Die Differenzen innerhalb des Bündnisses klangen auch aus den eigenen Reihen bereits im Dezember letzten Jahres an. So bemerkte Volker Lösch in einer Rede: "Wer Partei- und Machtinteressen denen des Widerstands gegen 'S 21' vorzieht; (...) wer sich von den Zielen der Bürgerbewegung in Raten distanziert: Der soll wenigstens so ehrlich sein, das offen auszusprechen und die längst fälligen Konsequenzen daraus ziehen!", gemeint waren die Grünen. Im selben Monat schrieb Clarissa Seitz, in Personalunion Stadträtin der Grünen, Kreisvorsitzende des BUND-Stuttgart und bis vor kurzem Sprecherin des Aktionsbündnisses: "Stuttgart 21 ist (...) politisch nicht zu stoppen. Dazu fehlen die Mehrheiten in allen Parlamenten. Wir Grünen sind (...) realistisch genug, die Mehrheiten in allen Parlamenten für S 21 zu erkennen." Parlamentarische Mehrheiten sollten der Argumentation zu Folge ein "realistisches" Kriterium für erfolgreichen Protest sein.
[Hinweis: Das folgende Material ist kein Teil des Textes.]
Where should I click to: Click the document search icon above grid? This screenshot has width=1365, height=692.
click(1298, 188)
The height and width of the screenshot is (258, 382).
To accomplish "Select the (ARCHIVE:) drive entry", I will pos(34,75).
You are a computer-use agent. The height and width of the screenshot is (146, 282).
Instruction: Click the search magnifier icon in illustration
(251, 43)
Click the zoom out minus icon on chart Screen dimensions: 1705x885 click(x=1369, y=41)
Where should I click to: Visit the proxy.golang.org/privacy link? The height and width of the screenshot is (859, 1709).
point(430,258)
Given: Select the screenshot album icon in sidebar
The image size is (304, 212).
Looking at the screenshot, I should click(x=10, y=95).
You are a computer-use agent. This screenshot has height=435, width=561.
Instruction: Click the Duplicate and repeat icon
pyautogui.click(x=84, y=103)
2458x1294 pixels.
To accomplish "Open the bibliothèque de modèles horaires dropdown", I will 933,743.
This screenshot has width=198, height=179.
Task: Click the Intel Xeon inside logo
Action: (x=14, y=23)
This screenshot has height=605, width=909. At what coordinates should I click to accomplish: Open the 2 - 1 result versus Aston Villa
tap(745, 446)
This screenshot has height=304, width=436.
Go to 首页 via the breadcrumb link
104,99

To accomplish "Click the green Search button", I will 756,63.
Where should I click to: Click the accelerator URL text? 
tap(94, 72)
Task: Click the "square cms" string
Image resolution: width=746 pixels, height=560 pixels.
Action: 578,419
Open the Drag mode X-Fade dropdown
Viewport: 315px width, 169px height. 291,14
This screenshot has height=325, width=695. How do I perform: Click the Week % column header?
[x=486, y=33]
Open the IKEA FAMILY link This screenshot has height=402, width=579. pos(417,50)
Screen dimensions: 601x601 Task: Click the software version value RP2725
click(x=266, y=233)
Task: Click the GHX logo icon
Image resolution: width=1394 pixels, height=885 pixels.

Die parlamentarischen Mehrheiten gegen "Stuttgart 21", die Clarissa Seitz als Bedingung für erfolgreiche Proteste anführt, hat es allerdings nie gegeben. Es war nicht das Vertrauen, sondern das Misstrauen in Parlamente und etablierte Parteien, das die Bewegung gegen "Stuttgart 21" dynamisierte und einen "Druck der Straße" erzeugte, vor dem Angela Merkel und Dieter Hundt bald warnten. Die protestierenden Bürger haben intuitiv das praktiziert, was die Grundlage des klassischen Politikbegriffs, zumal des kommunalen, per se ist: Sie beanspruchten, dass die Bürger die öffentliche Sache, hier den Bahnhof, in den Mittelpunkt der Auseinandersetzung stellen und, unabhängig von Parteizugehörigkeiten, als res publica verhandeln. Sie waren nicht parteiisch, sondern agierten unabhängig von Parteizugehörigkeiten. Damit ging die implizite Kritik an einem Parteiensystem einher, das vielen als bloße Simulierung von Politik erscheint und selbst von renommierten Wissenschaftlern als "postdemokratisch" bezeichnet wird. Die Menschen haben dagegen eigene Formen der Repräsentation gefunden. Solchermaßen aktive Bürger werden unkalkulierbar für Parteien jedweder Couleur, weil sie deren Logik nicht gehorchen, aber gleichwohl zu einem politischen Faktor werden können.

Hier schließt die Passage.